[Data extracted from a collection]
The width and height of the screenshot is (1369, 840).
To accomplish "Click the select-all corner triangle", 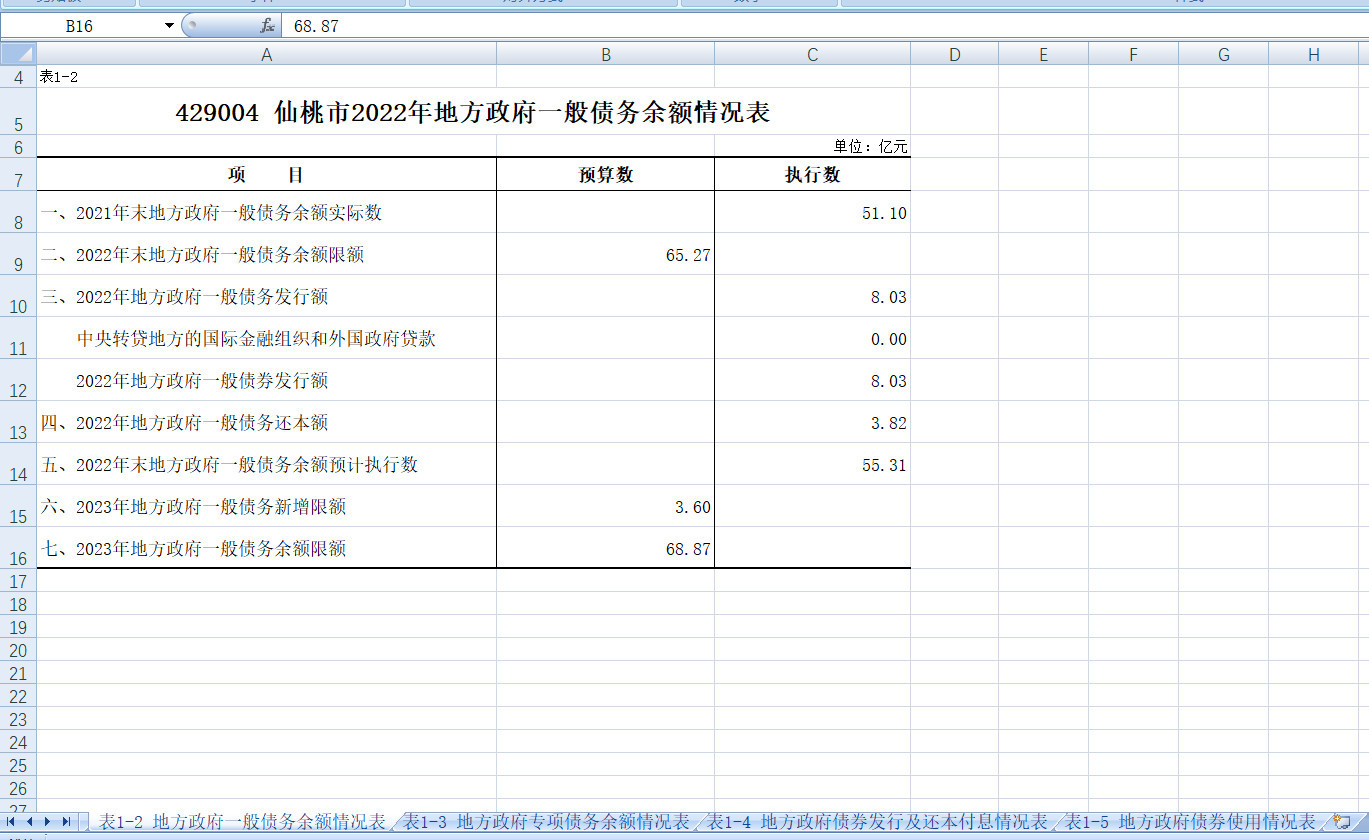I will point(18,55).
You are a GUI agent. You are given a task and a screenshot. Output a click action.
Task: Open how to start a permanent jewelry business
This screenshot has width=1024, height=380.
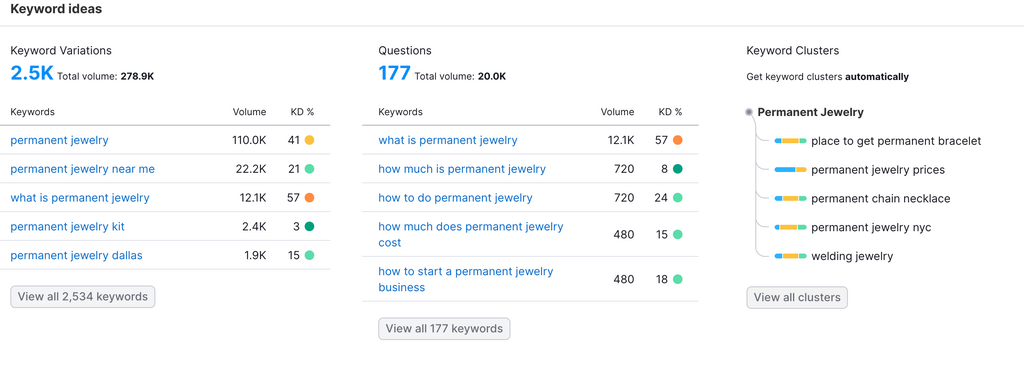click(x=466, y=279)
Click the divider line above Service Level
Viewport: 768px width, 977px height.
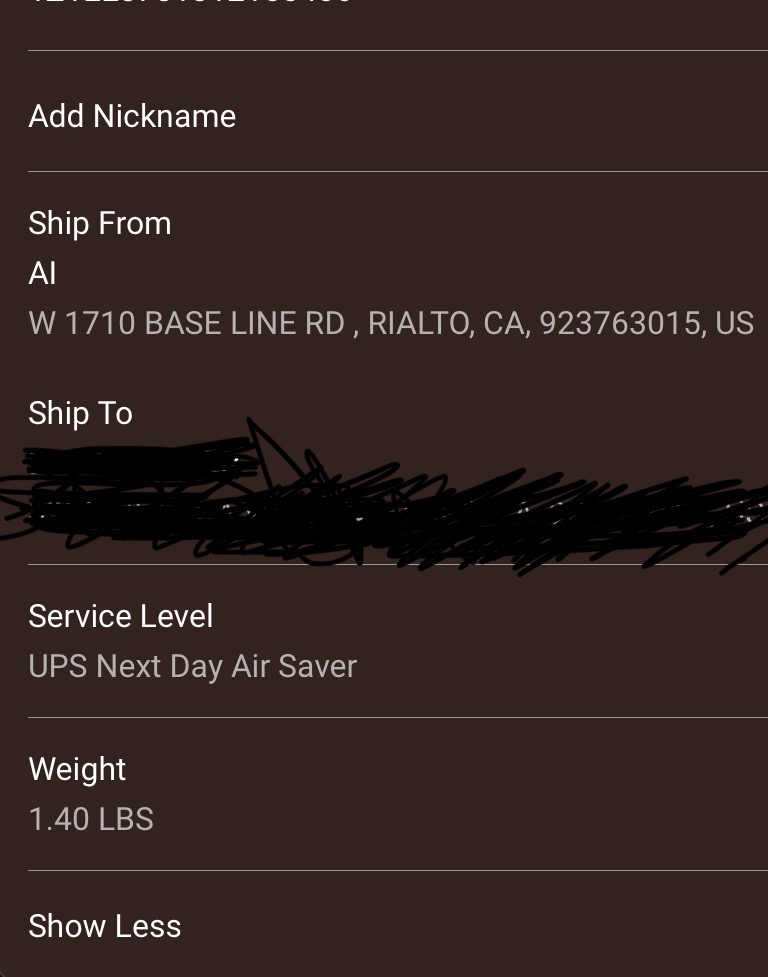tap(398, 565)
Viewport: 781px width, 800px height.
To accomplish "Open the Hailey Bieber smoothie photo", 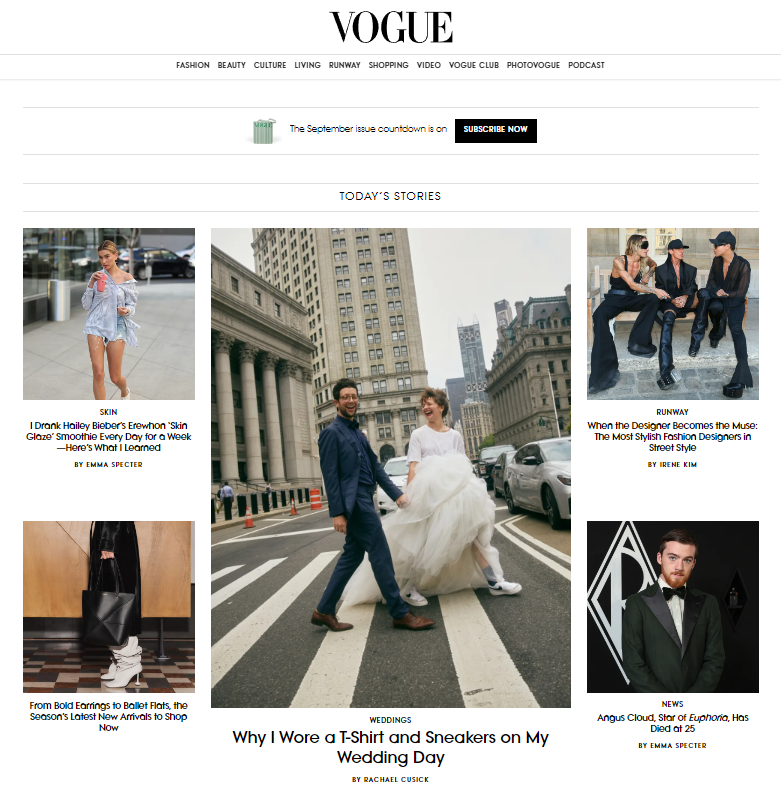I will 109,314.
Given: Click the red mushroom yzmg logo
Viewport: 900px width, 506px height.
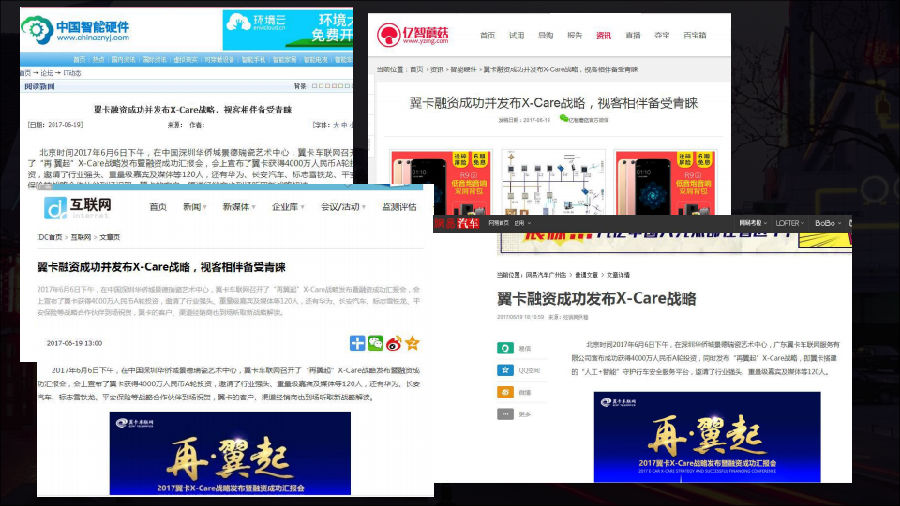Looking at the screenshot, I should pos(387,35).
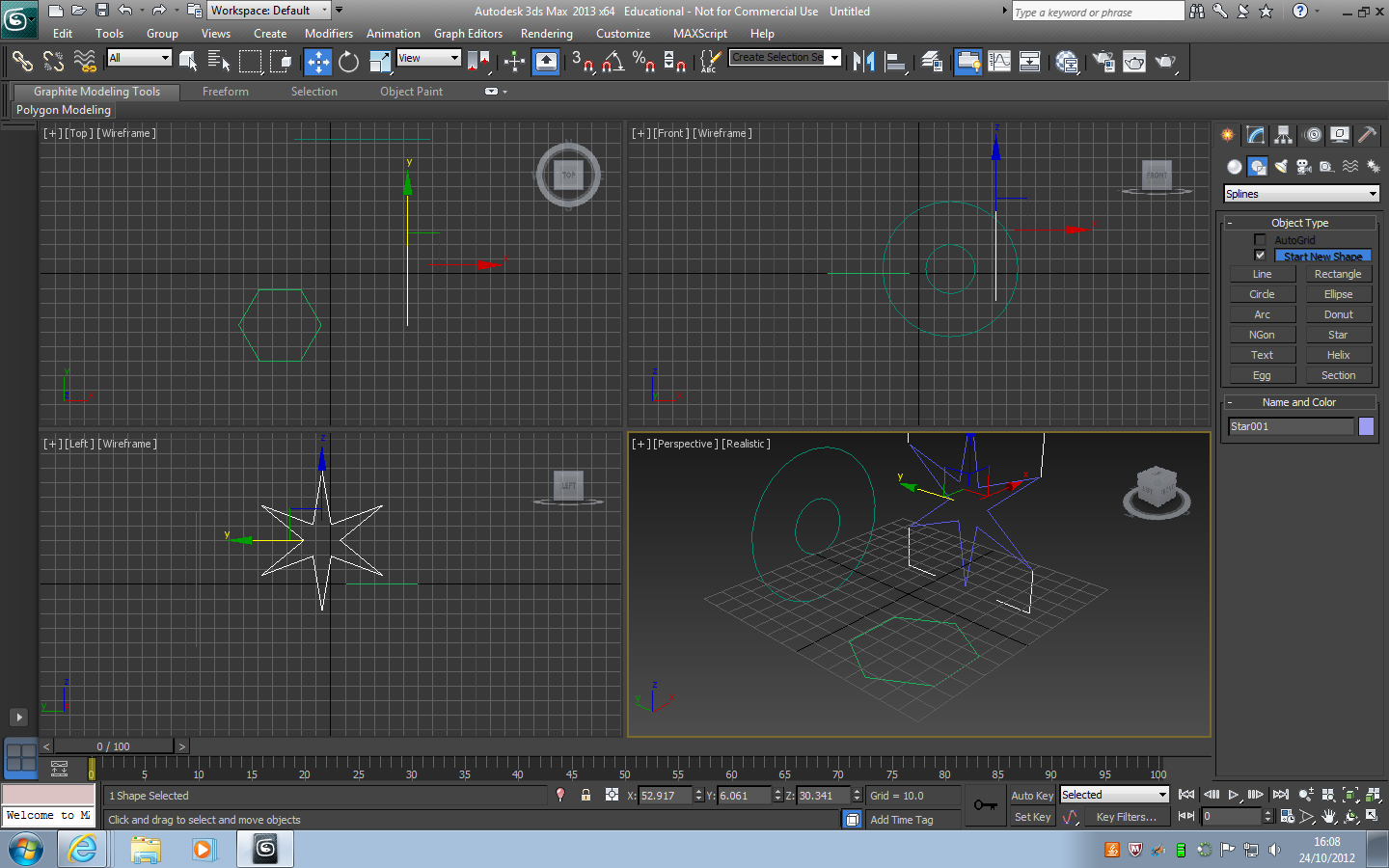Open Render Setup dialog
Screen dimensions: 1389x868
1103,62
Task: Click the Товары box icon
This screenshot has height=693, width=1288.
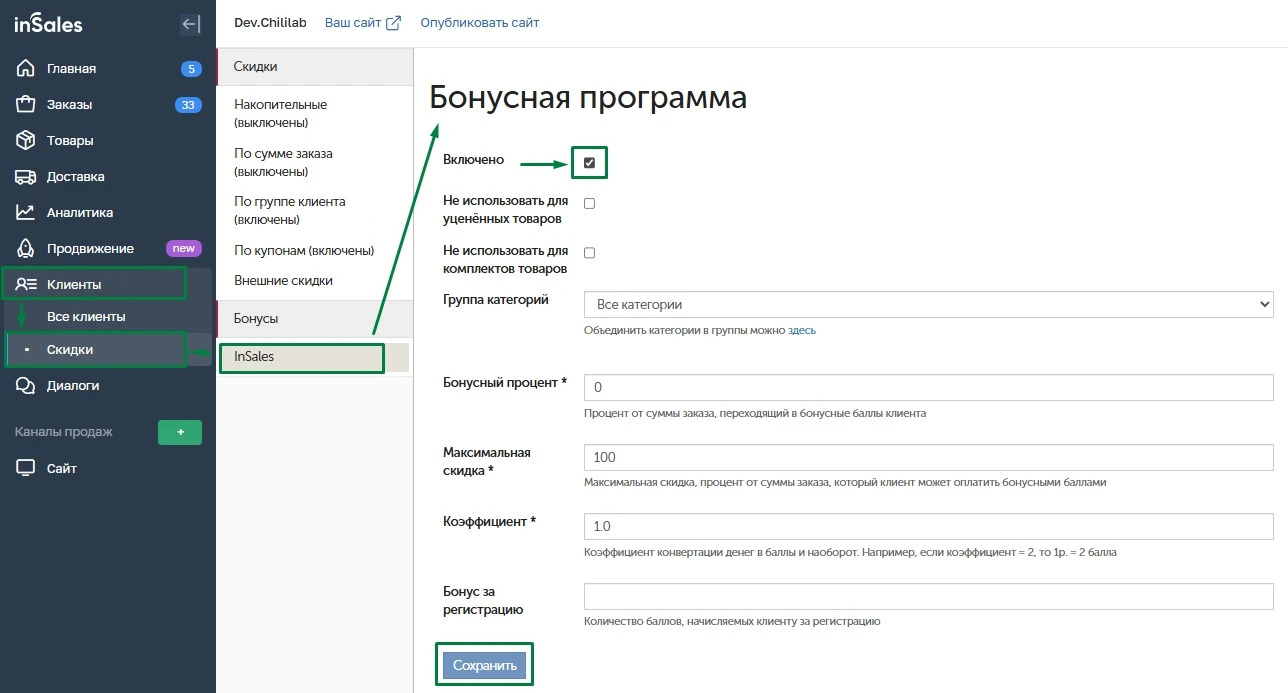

- _WORK REQUIRED_: Give back word for word the lines from the one containing "Given: Click the red mushroom yzmg logo" through the final line of the data above. Pictures are to be left out.

- _RESULT BELOW_:
Given: Click the red mushroom yzmg logo
Viewport: 900px width, 506px height.
Looking at the screenshot, I should pos(387,35).
Open Render Setup dialog
Screen dimensions: 1389x868
1103,62
Task: Click the Товары box icon
This screenshot has height=693, width=1288.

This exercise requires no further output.